YOUR ASSIGNMENT => Beneath this task are the entries; from the line with "Viewport: 1280px width, 546px" through the last one, transcribe every line exactly and nothing else, skipping pictures.

****************

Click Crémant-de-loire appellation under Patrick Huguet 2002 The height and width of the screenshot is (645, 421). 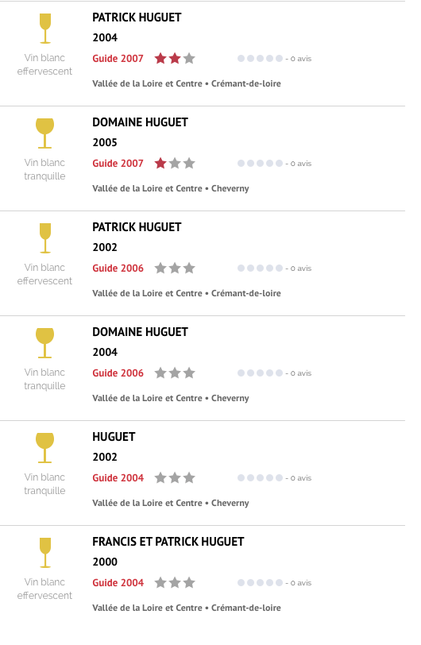coord(246,293)
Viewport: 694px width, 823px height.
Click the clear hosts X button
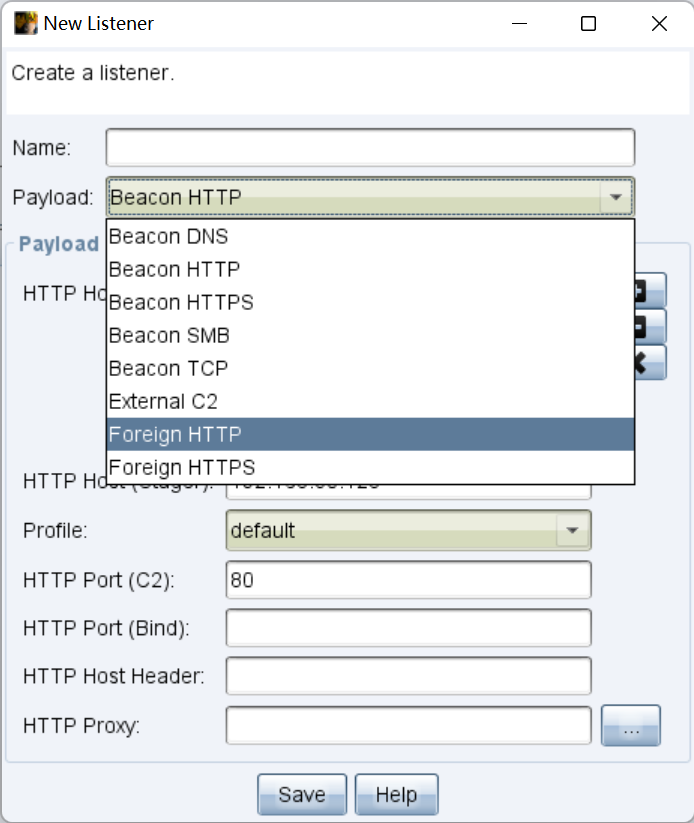click(x=650, y=362)
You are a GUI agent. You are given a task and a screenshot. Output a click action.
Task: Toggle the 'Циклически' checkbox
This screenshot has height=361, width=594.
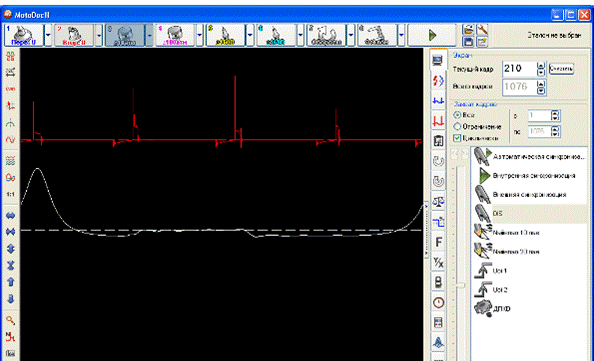pos(457,138)
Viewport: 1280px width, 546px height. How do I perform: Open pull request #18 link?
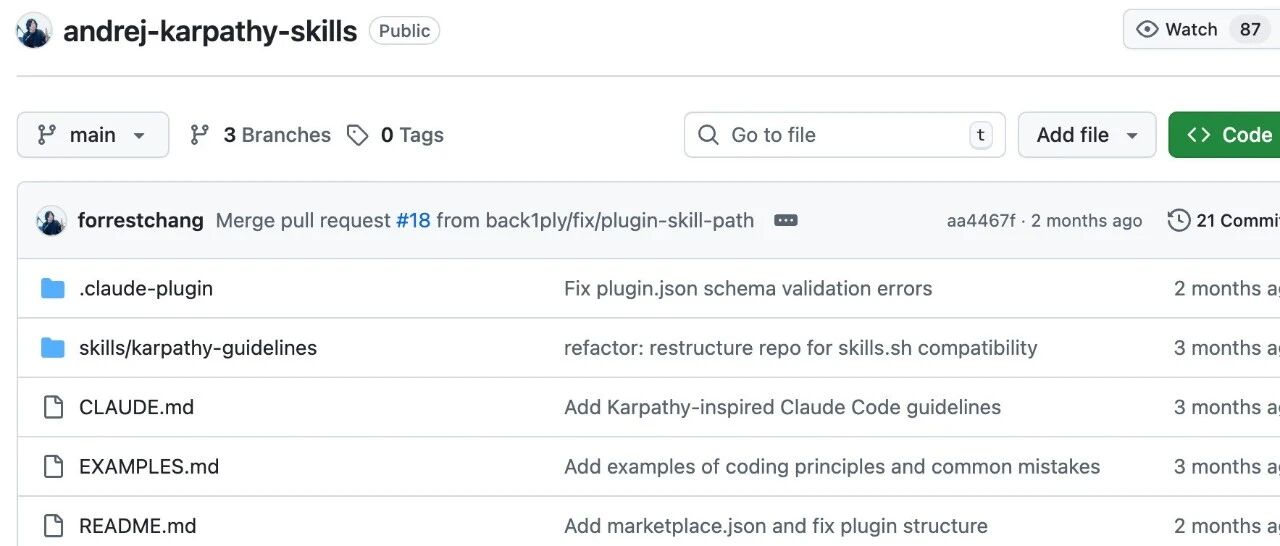point(413,220)

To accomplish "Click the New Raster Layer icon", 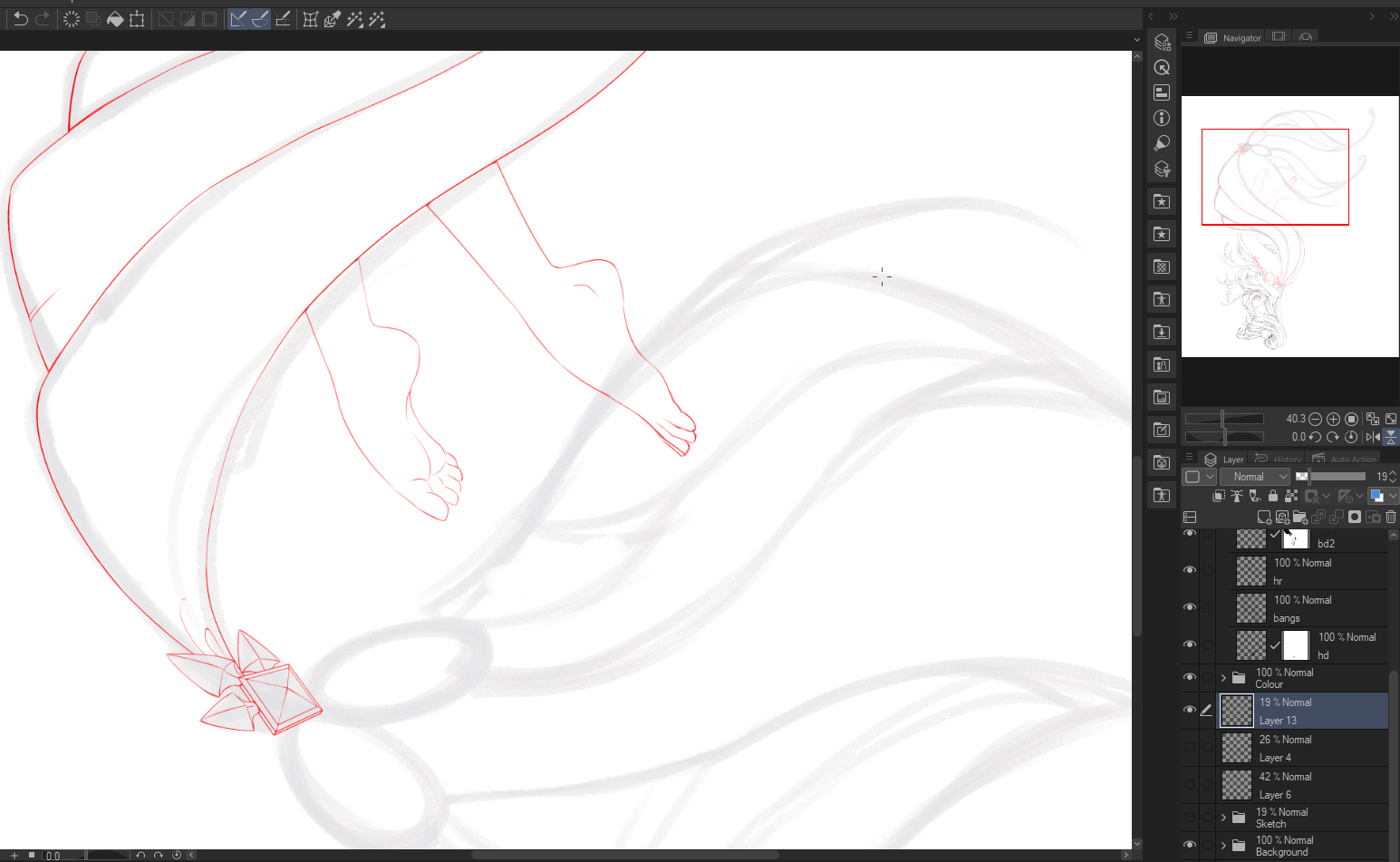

****************

RESULT FOR THIS TASK =>
Viewport: 1280px width, 546px height. How do I perform: Open pull request #18 link?
point(413,220)

To accomplish "Click the New Raster Layer icon", 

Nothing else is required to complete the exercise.